[Stored data entries]
══════════════════════════════
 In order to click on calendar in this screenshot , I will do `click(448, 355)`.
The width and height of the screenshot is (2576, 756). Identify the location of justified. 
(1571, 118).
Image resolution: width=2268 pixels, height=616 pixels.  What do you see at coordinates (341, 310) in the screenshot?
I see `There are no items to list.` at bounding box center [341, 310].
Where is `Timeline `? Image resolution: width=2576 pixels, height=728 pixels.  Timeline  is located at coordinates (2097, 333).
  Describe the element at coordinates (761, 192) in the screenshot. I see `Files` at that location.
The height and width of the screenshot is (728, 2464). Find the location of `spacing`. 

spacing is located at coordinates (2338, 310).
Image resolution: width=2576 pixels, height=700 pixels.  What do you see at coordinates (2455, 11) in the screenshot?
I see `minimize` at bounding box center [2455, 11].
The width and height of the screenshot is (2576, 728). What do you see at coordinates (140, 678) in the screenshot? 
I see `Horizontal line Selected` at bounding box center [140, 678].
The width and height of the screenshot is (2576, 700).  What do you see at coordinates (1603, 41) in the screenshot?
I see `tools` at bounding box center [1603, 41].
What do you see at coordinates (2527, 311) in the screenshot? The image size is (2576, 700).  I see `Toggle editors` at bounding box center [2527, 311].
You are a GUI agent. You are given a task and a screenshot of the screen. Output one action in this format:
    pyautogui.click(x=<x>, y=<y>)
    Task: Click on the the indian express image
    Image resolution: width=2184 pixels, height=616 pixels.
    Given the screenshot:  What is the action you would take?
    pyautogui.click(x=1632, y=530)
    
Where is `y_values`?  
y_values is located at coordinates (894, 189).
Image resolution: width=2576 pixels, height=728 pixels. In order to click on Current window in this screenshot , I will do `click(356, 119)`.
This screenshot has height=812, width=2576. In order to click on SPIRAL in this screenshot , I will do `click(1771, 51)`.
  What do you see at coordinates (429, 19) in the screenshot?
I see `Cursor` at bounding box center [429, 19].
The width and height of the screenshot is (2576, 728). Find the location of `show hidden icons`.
══════════════════════════════
# The request:
Write out everything from the line containing "The width and height of the screenshot is (2576, 728). What" down to the line containing "What do you see at coordinates (2527, 311)" again, swapping "width and height" for "size" and keeping everything else the same.

# Output of the exercise:
The size of the screenshot is (2576, 728). What do you see at coordinates (140, 678) in the screenshot? 
I see `Horizontal line Selected` at bounding box center [140, 678].
The size of the screenshot is (2576, 700).  What do you see at coordinates (1603, 41) in the screenshot?
I see `tools` at bounding box center [1603, 41].
What do you see at coordinates (2527, 311) in the screenshot? The image size is (2576, 700).  I see `Toggle editors` at bounding box center [2527, 311].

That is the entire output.